Dataset content -
*** Block opens ***

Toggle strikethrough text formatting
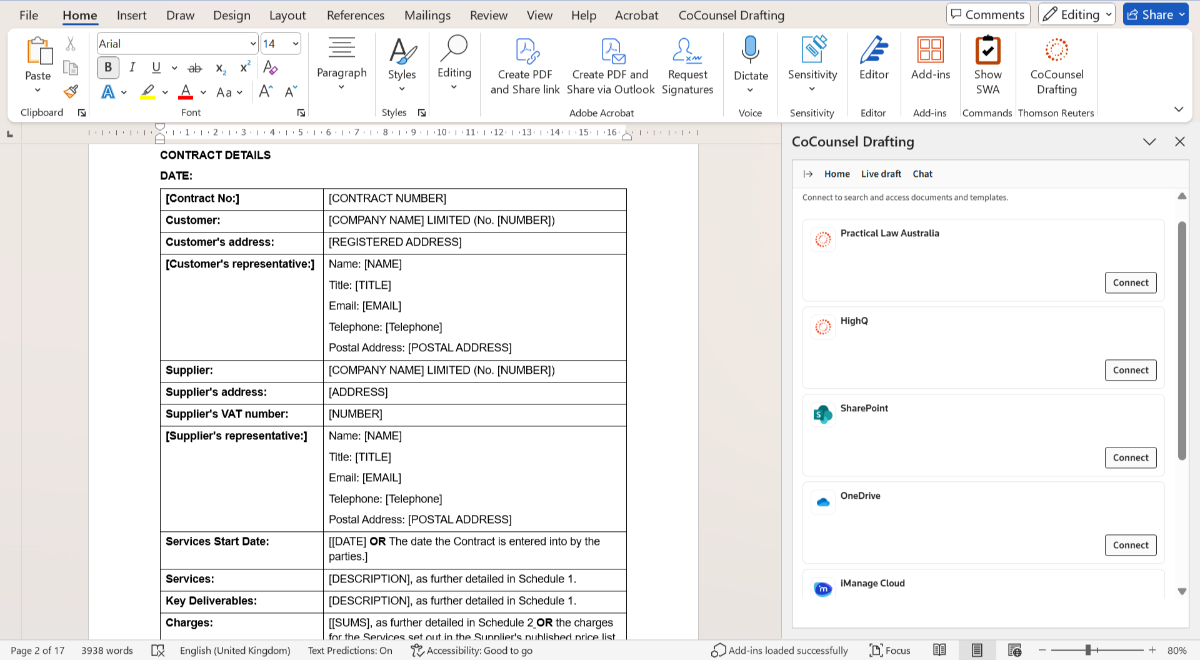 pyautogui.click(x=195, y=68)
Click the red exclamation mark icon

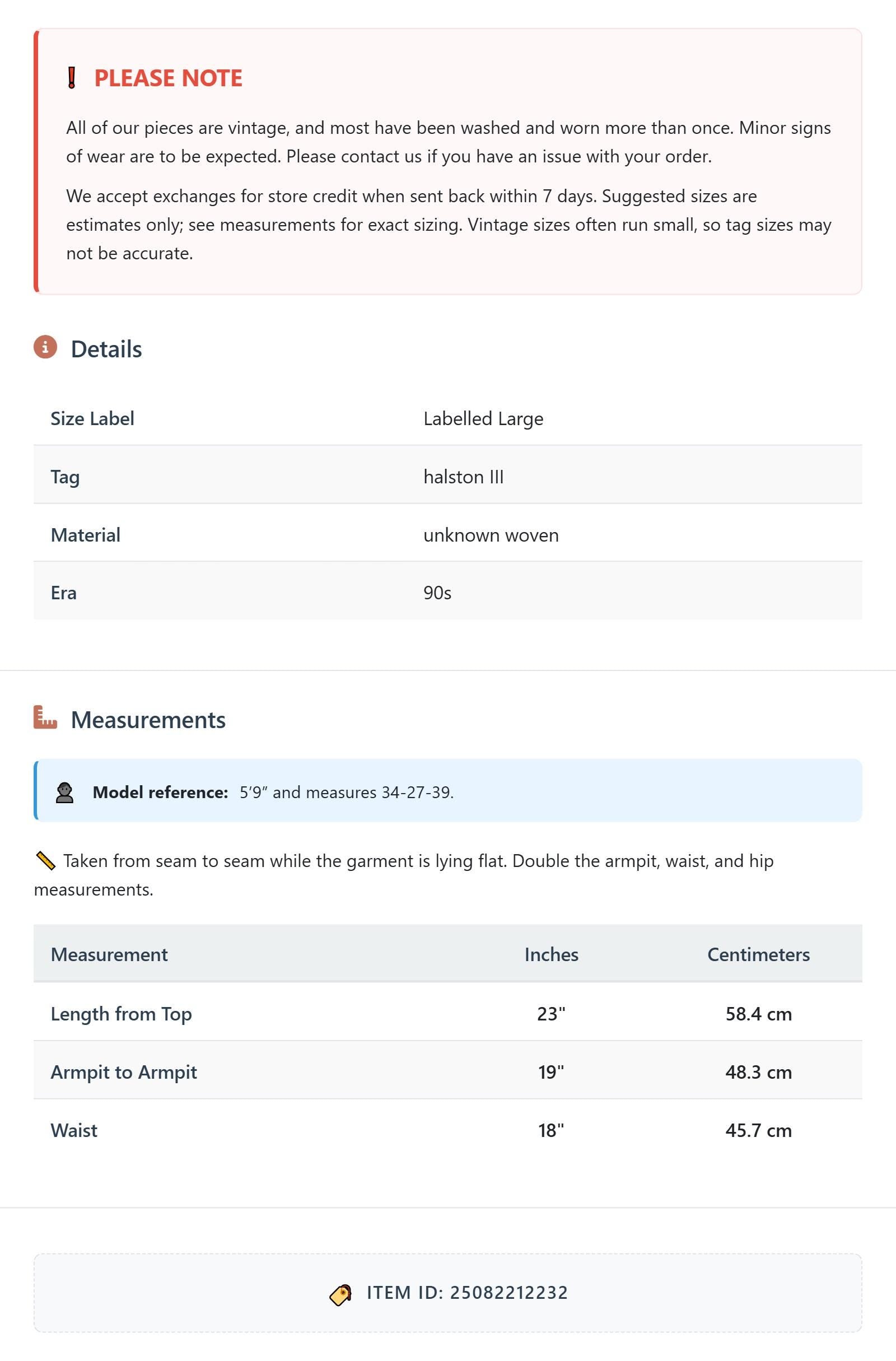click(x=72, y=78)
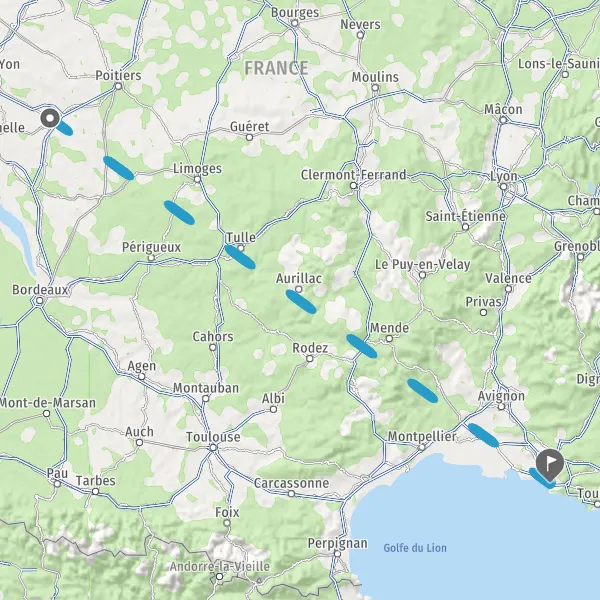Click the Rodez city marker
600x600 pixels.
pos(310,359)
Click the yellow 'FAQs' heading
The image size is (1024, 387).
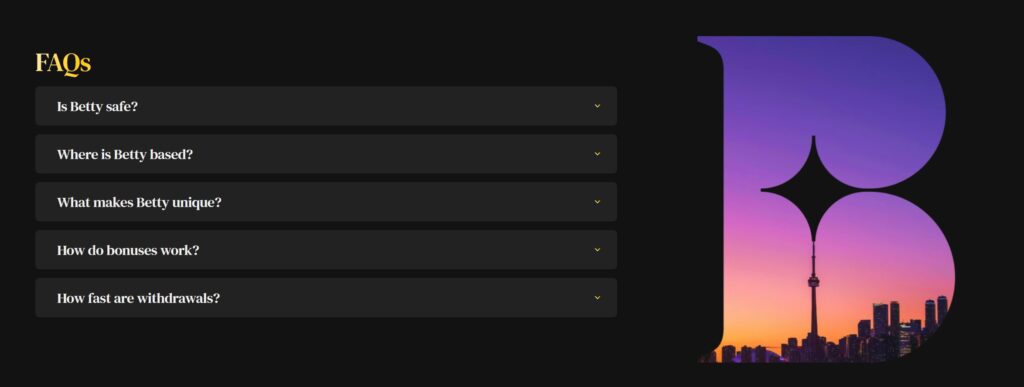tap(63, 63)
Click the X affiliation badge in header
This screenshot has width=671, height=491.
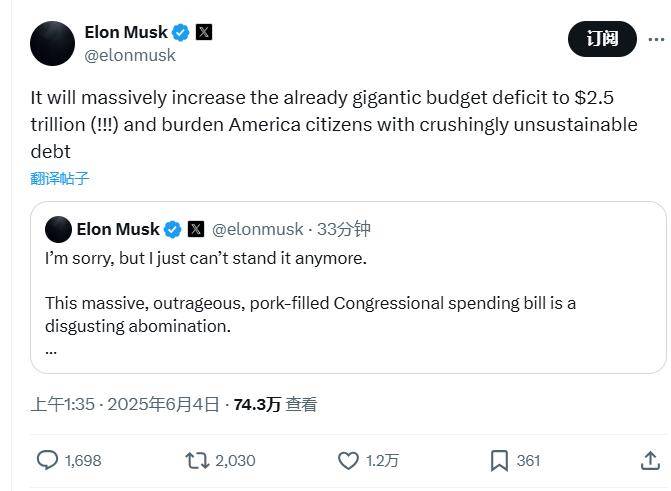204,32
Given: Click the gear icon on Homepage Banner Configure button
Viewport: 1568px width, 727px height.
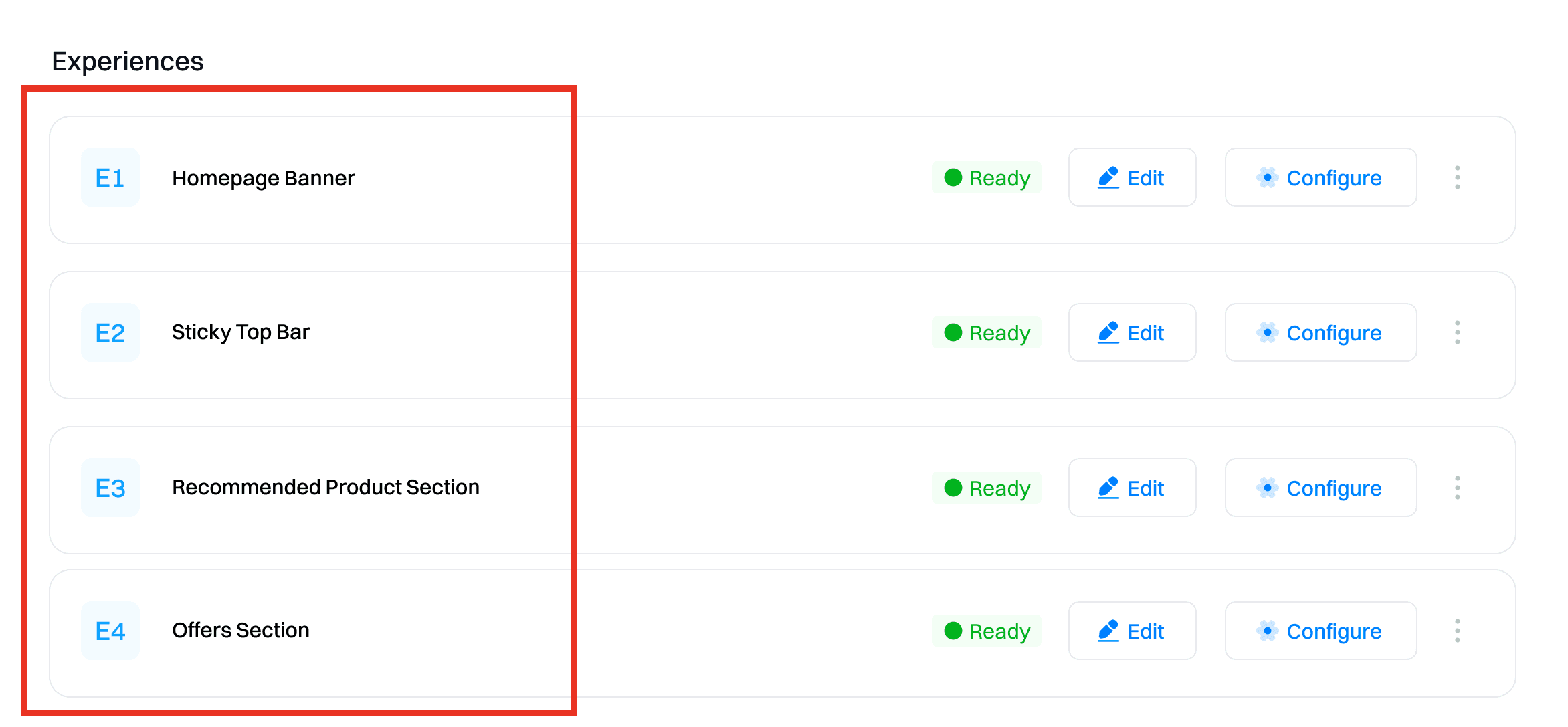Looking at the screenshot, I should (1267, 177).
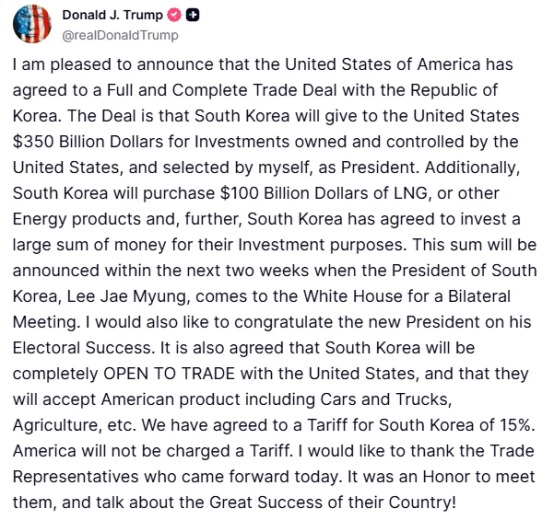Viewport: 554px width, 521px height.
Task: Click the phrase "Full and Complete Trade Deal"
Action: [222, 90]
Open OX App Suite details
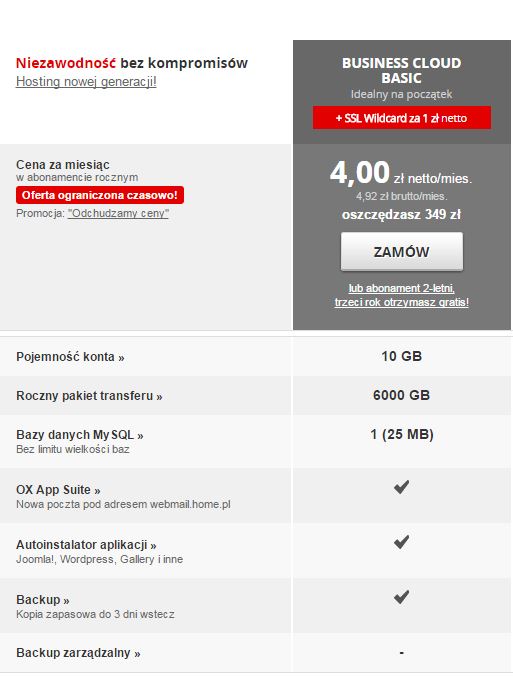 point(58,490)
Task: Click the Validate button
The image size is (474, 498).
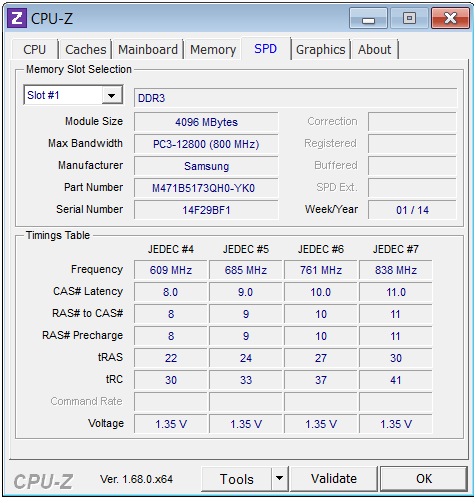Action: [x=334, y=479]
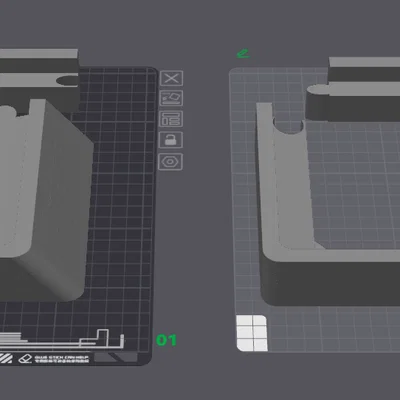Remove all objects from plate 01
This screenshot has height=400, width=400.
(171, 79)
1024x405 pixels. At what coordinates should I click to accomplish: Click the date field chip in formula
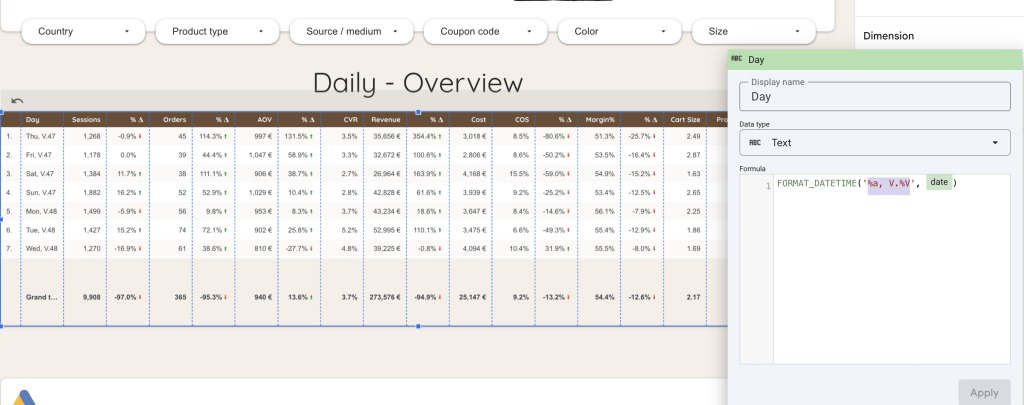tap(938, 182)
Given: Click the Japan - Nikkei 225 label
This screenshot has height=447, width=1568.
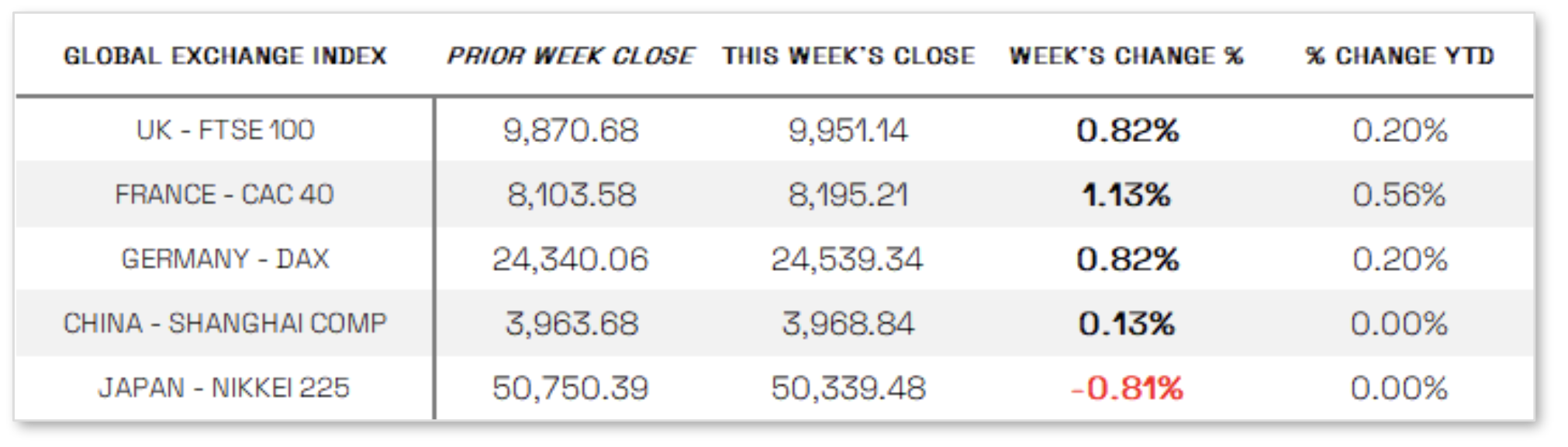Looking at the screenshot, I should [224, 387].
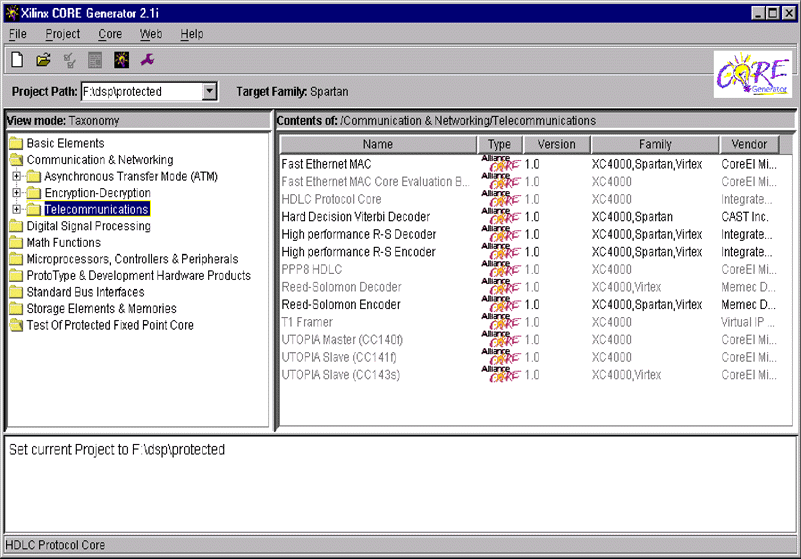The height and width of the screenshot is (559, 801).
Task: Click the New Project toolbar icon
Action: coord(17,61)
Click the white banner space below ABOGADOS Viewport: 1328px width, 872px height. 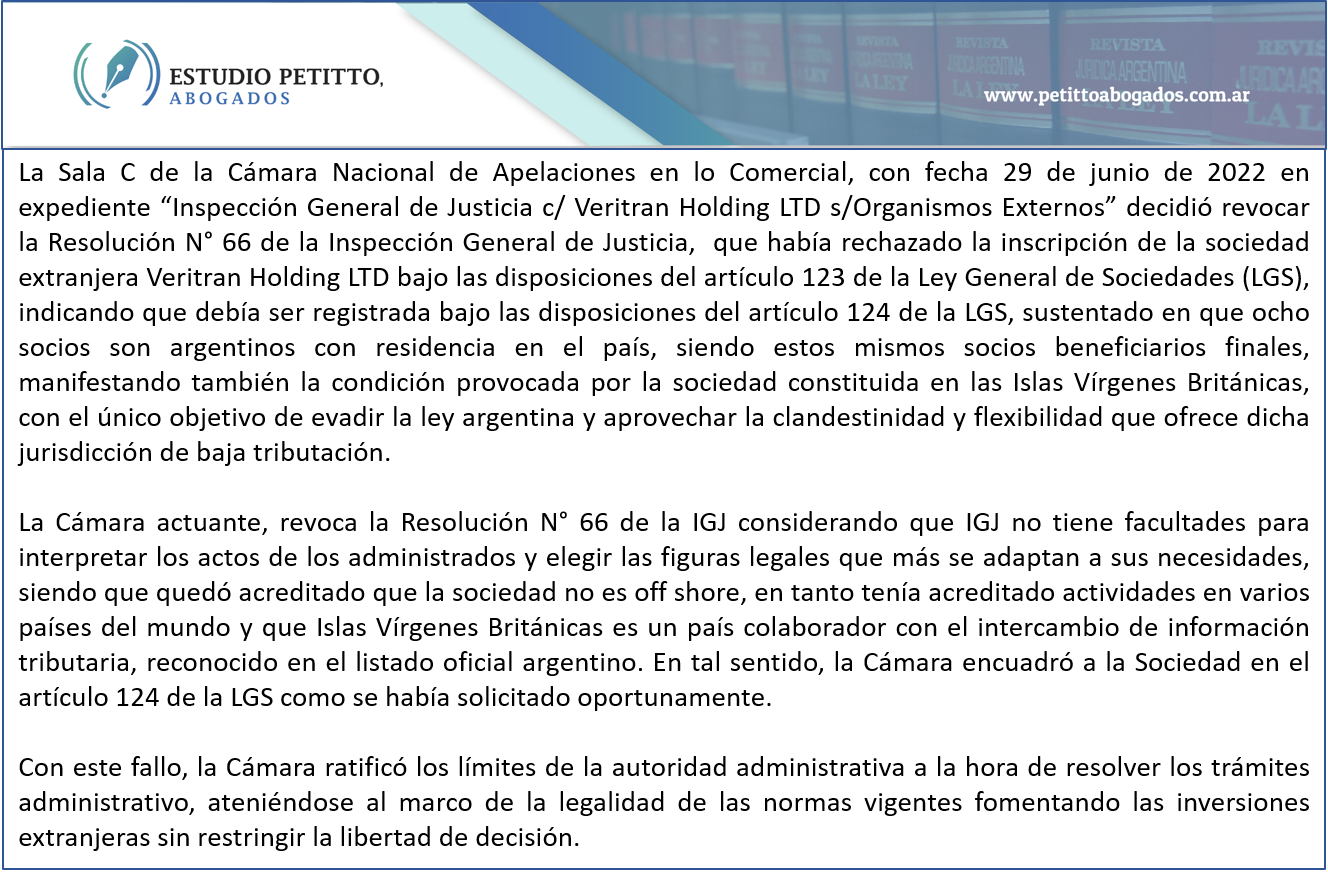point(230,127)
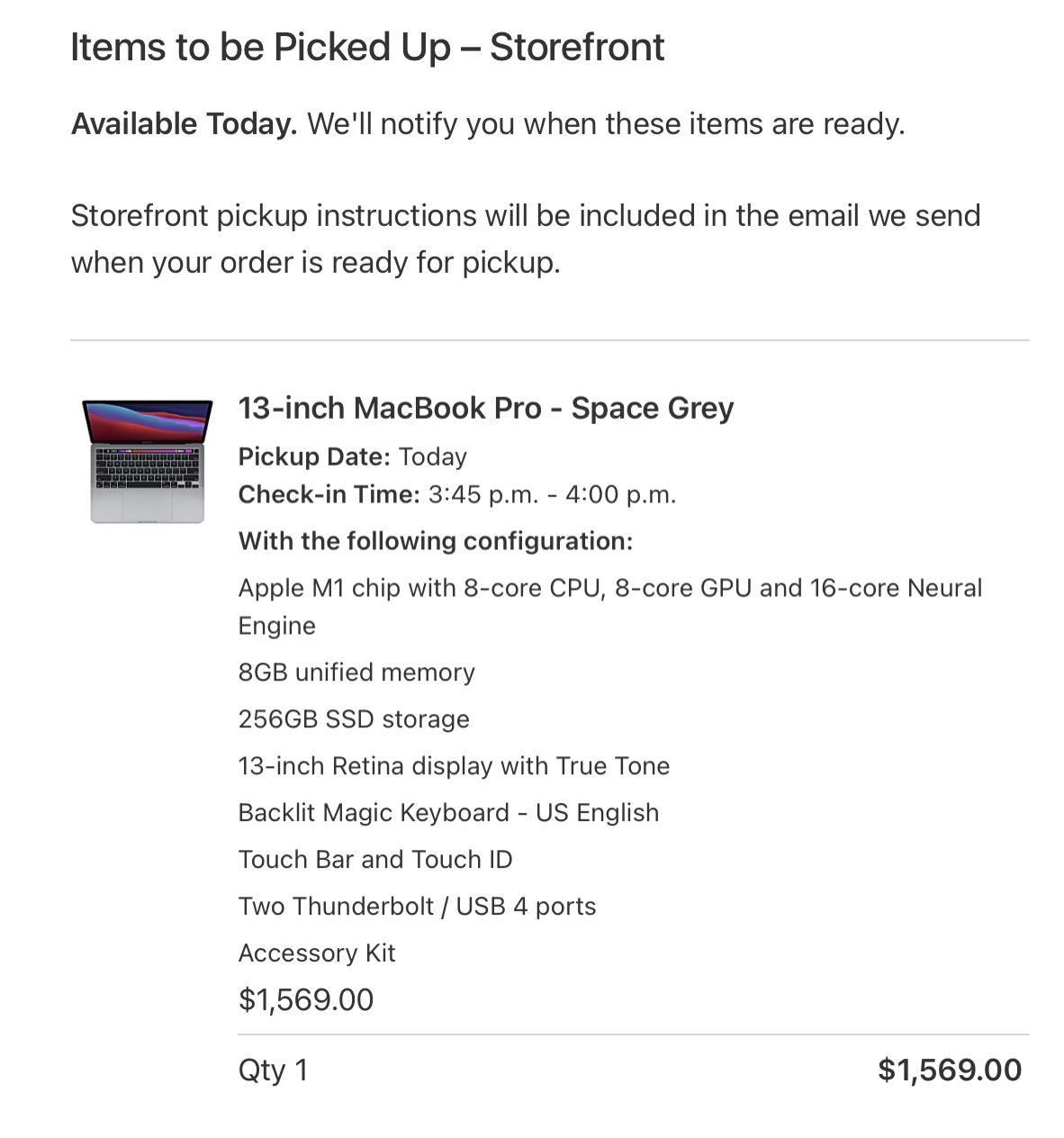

*** Block closes ***

Task instructions -
For each line of the data that has the word "button", report that line.

Exercise solution -
Given: Click the gear icon on Homepage Banner Configure button
Task: Click the Validate button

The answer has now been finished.